RECORDED DATA:
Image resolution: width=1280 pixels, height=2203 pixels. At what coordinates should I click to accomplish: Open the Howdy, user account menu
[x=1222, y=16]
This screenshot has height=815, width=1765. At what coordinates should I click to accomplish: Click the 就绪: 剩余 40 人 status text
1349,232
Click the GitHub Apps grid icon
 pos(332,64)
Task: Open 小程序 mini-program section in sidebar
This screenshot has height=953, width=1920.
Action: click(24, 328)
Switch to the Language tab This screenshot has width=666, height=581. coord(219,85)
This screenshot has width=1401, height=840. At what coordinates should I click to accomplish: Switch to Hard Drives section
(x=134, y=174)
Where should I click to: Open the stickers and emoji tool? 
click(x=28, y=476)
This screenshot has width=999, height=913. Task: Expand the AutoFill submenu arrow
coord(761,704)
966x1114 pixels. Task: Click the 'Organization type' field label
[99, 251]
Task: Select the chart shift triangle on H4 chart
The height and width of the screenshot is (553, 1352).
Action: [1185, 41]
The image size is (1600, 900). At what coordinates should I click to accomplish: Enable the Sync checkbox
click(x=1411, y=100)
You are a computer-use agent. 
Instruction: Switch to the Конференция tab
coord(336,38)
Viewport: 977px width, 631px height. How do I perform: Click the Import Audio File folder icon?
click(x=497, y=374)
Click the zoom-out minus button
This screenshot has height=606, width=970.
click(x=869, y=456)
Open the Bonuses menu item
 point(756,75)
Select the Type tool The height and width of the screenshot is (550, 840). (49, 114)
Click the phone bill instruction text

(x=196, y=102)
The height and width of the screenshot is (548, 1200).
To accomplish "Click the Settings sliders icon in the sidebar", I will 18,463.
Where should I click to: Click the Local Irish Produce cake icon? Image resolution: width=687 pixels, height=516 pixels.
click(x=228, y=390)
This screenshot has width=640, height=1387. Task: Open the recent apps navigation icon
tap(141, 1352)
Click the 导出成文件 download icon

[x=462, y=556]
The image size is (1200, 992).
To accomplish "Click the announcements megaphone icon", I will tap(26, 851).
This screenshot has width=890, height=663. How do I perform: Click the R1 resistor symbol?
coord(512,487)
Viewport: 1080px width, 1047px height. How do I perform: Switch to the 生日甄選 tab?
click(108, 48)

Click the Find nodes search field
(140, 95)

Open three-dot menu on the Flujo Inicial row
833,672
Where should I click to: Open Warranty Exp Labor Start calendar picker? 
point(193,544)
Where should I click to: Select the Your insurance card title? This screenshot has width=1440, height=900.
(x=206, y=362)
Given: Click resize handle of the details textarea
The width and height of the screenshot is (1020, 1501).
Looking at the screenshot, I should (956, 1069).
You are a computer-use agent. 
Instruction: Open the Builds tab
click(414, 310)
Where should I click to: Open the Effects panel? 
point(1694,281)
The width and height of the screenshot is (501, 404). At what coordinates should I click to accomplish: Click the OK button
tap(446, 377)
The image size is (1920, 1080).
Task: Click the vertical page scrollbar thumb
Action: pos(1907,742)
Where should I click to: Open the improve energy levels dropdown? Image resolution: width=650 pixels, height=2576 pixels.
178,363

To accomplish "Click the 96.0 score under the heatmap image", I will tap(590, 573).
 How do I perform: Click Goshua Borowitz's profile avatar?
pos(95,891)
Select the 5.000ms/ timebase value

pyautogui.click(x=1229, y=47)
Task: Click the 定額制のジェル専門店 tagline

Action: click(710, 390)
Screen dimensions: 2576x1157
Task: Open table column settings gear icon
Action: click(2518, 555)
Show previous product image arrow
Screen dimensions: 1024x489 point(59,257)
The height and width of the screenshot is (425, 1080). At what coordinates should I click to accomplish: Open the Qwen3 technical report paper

EXERCISE: Retype every one of the rows above without changing a single character.

RESPONSE:
Image resolution: width=1280 pixels, height=2203 pixels. At what coordinates should I click to accomplish: Open the Howdy, user account menu
[x=1222, y=16]
This screenshot has height=815, width=1765. At what coordinates should I click to accomplish: Click the 就绪: 剩余 40 人 status text
1349,232
Click the GitHub Apps grid icon
 pos(332,64)
Task: Open 小程序 mini-program section in sidebar
This screenshot has height=953, width=1920.
Action: click(24, 328)
Switch to the Language tab This screenshot has width=666, height=581. coord(219,85)
This screenshot has width=1401, height=840. At what coordinates should I click to accomplish: Switch to Hard Drives section
(x=134, y=174)
Where should I click to: Open the stickers and emoji tool? 
click(x=28, y=476)
This screenshot has width=999, height=913. Task: Expand the AutoFill submenu arrow
coord(761,704)
966x1114 pixels. Task: Click the 'Organization type' field label
[99, 251]
Task: Select the chart shift triangle on H4 chart
The height and width of the screenshot is (553, 1352).
Action: [1185, 41]
The image size is (1600, 900). At what coordinates should I click to accomplish: Enable the Sync checkbox
click(x=1411, y=100)
You are a computer-use agent. 
Instruction: Switch to the Конференция tab
coord(336,38)
Viewport: 977px width, 631px height. How do I perform: Click the Import Audio File folder icon?
click(x=497, y=374)
Click the zoom-out minus button
This screenshot has height=606, width=970.
click(x=869, y=456)
Open the Bonuses menu item
 point(756,75)
Select the Type tool The height and width of the screenshot is (550, 840). (49, 114)
Click the phone bill instruction text

(x=196, y=102)
The height and width of the screenshot is (548, 1200).
To accomplish "Click the Settings sliders icon in the sidebar", I will 18,463.
Where should I click to: Click the Local Irish Produce cake icon? Image resolution: width=687 pixels, height=516 pixels.
click(x=228, y=390)
This screenshot has width=640, height=1387. Task: Open the recent apps navigation icon
tap(141, 1352)
Click the 导出成文件 download icon

[x=462, y=556]
The image size is (1200, 992).
To accomplish "Click the announcements megaphone icon", I will tap(26, 851).
This screenshot has width=890, height=663. How do I perform: Click the R1 resistor symbol?
coord(512,487)
Viewport: 1080px width, 1047px height. How do I perform: Switch to the 生日甄選 tab?
click(108, 48)

Click the Find nodes search field
(140, 95)

Open three-dot menu on the Flujo Inicial row
833,672
Where should I click to: Open Warranty Exp Labor Start calendar picker? 
point(193,544)
Where should I click to: Select the Your insurance card title? This screenshot has width=1440, height=900.
(x=206, y=362)
Given: Click resize handle of the details textarea
The width and height of the screenshot is (1020, 1501).
Looking at the screenshot, I should (956, 1069).
You are a computer-use agent. 
Instruction: Open the Builds tab
click(414, 310)
Where should I click to: Open the Effects panel? 
point(1694,281)
The width and height of the screenshot is (501, 404). At what coordinates should I click to accomplish: Click the OK button
tap(446, 377)
The image size is (1920, 1080).
Task: Click the vertical page scrollbar thumb
Action: pos(1907,742)
Where should I click to: Open the improve energy levels dropdown? Image resolution: width=650 pixels, height=2576 pixels.
178,363

To accomplish "Click the 96.0 score under the heatmap image", I will tap(590, 573).
 How do I perform: Click Goshua Borowitz's profile avatar?
pos(95,891)
Select the 5.000ms/ timebase value

pyautogui.click(x=1229, y=47)
Task: Click the 定額制のジェル専門店 tagline

Action: click(710, 390)
Screen dimensions: 2576x1157
Task: Open table column settings gear icon
Action: click(2518, 555)
Show previous product image arrow
Screen dimensions: 1024x489 point(59,257)
The height and width of the screenshot is (425, 1080). At what coordinates should I click to accomplish: Open the Qwen3 technical report paper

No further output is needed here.